Storage Optimization
Hot data: SSD (gp3) $0.08/GB
Warm data: HDD (st1) $0.045/GB
Cold data: S3 Infrequent $0.0125/GB
Archive: S3 Glacier $0.004/GB
Implement lifecycle policies:
# S3 lifecycle policy
Rules:
- ID: "ArchiveOldData"
Status: Enabled
Transitions:
- Days: 30
StorageClass: STANDARD_IA
- Days: 90
StorageClass: GLACIER
Expiration:
Days: 365
Alerting and Budgets
AWS Budgets
# Terraform AWS Budget
resource "aws_budgets_budget" "monthly" {
name = "monthly-cloud-budget"
budget_type = "COST"
limit_amount = "80000"
limit_unit = "USD"
time_unit = "MONTHLY"
notification {
comparison_operator = "GREATER_THAN"
threshold = 80
threshold_type = "PERCENTAGE"
notification_type = "ACTUAL"
subscriber_email_addresses = ["cloud-costs@company.com"]
}
}
Anomaly Detection
Alert on unexpected spending:
Normal daily spend: $2,500
Actual today: $12,000
Alert: 380% above baseline
FinOps Culture
Team Accountability
## Monthly Cost Review
- Each team presents their cloud spend
- Explain increases/decreases
- Share optimization wins
- Plan next month's initiatives
Showback vs.
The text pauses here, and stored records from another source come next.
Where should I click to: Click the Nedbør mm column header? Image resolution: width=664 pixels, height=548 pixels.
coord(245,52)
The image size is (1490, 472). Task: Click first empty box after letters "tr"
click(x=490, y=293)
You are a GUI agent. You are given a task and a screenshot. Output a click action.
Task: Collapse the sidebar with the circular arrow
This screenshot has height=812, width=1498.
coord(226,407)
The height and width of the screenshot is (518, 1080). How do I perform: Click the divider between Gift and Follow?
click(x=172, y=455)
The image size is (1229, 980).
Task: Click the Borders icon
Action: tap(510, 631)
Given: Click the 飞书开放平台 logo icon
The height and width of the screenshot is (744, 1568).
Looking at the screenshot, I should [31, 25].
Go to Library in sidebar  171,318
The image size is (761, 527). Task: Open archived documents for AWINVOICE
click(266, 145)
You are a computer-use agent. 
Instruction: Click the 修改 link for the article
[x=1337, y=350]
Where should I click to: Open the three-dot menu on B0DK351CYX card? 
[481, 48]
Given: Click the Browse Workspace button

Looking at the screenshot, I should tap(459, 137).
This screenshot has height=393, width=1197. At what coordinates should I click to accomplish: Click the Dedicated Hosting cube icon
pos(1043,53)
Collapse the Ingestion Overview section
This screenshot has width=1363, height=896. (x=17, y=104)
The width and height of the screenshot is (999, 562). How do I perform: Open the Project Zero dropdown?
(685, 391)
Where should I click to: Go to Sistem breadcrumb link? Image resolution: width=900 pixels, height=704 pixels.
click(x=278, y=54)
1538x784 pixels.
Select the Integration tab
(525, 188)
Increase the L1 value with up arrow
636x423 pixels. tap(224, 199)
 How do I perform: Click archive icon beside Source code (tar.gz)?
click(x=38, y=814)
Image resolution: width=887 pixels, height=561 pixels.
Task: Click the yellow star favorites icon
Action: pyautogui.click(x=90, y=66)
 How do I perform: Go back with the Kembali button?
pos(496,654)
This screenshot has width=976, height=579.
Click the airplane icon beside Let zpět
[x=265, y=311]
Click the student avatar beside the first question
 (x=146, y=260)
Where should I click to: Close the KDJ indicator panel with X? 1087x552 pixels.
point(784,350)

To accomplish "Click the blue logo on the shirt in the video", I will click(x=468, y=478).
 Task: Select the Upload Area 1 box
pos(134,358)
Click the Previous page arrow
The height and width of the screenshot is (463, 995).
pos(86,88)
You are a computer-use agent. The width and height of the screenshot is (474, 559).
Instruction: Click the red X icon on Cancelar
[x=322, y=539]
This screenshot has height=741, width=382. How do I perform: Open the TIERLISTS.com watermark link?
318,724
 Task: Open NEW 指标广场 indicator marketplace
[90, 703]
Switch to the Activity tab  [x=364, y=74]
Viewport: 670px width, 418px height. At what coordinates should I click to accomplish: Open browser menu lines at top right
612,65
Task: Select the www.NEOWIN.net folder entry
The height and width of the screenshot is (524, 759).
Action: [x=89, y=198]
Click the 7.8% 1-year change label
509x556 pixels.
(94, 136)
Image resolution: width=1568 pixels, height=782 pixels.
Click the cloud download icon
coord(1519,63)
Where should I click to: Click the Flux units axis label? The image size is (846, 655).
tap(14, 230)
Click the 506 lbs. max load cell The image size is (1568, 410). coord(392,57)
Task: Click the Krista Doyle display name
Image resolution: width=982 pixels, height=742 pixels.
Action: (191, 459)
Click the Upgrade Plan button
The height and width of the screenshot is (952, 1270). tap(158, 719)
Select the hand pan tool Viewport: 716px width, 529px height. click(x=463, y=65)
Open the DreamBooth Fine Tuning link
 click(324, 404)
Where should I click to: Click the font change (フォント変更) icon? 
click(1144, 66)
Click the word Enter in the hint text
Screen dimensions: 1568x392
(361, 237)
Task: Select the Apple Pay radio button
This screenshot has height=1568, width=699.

Chargeback
| Approach | Description | Incentive |
|---|---|---|
| Showback | Show costs, don’t bill | Awareness |
| Chargeback | Bill teams directly | Strong incentive |
Engineering Practices
# Include cost in PR reviews
"""
Cost Impact Assessment:
- Current: 2x m5.large ($140/month)
- Proposed: 1x m5.xlarge ($140/month)
- Net change: $0 (but simplified operations)
"""
Tools
| Tool | Use Case |
|---|---|
| AWS Cost Explorer | Native AWS analysis |
| CloudHealth | Multi-cloud FinOps |
| Kubecost | Kubernetes cost |
| Infracost | Terraform cost estimation |
| Spot.io | Spot instance management |
Final Thoughts
Cloud costs are everyone’s responsibility. FinOps creates visibility, accountability, and optimization practices.
Start with:
- Tag everything
- Set budgets and alerts
- Review monthly
- Optimize continuously
Your CFO will thank you.
The cloud is pay-as-you-go. FinOps is pay-as-you-know.